An estimated 230,000 people died across fourteen countries, Thailand and Indonesia included. Medewi, and much of Bali, despite its proximity, was unaffected. I have never felt luckier and sadder in my entire life when, a few days later, we checked our emails and discovered the extent of what happened. Life is strange that way.
Although the tsunami occurred hours after the earthquake, almost no one was prepared. The devastation was immense. Due to the fact that there were no tsunami warning systems in the Indian Ocean, the death toll was incredibly high. It’s a difficult thing to set up in a poorer country like Indonesia–the infrastructure required to warn an entire country of an impending disaster is nothing to scoff at. But scientists working at the Australian National University have developed a new system that could give areas in tsunami zones an early heads up.
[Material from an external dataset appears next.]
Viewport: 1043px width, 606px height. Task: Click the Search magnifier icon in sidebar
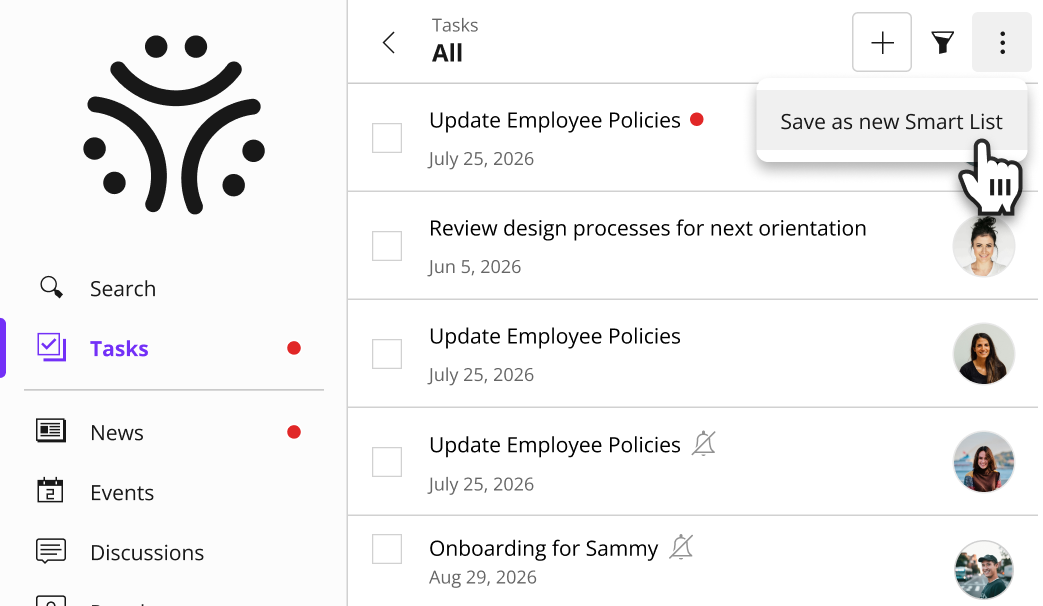pos(51,287)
Right now, geologists use sensors in the ocean that detect earthquakes. They also record underwater landslides–both earthquakes and landslides are causes of tsunamis–but they aren’t an accurate prediction service. The sensors merely report an occurrence, and the prediction of a possible tsunami is so full of variables that any real accuracy is next to impossible. The warning systems are based on previous patterns in a specific area, but they aren’t able to make a real prediction about the size or strength of an incoming tsunami.
The new system is an algorithm that uses a “Time Reverse Imaging Method.” Taking information from ocean sensors already in use, it “can use it to make better predictions about what will happen once the waves reach shore.” According to Newswise, the new algorithm is just as fast as other tsunami prediction systems, but much more accurate.
“The Time Reverse Imaging Method is not based on some guess, it’s based on real-time information,” said Jan Dettmer, a seismologist at the Australian National University. “This method would improve accuracy without sacrificing speed.”
Using the plate tectonics in the Japan Trench, researchers found a way to more accurately predict not only where a tsunami might hit, but how powerful it would be. That’s not an easy thing to do, though. As the saying goes, to know the future, we must look to the past. In order to accurately predict a tsunami, one must know what it looked like when it started. Using the Japanese government’s Pacific Ocean sensors that collected information on the Tohoku-Oki earthquake and tsunami back in 2011, Dettmer and the team used math to go back to the tsunami’s point of origin. But not just where it started–they used the information to create a picture of what the tsunami looked like in its infancy. From there, they added it to the data and made a prediction of what it would look like once it made landfall. Then they compared it to actual results and created their algorithm.
Although there is still much more testing to be done, Dettmer is hopeful that the technology will be ready within the five years. “This is a step forward,” Dettmer said. “This research can be part of the next generation of tsunami warning systems that are based on real time information.”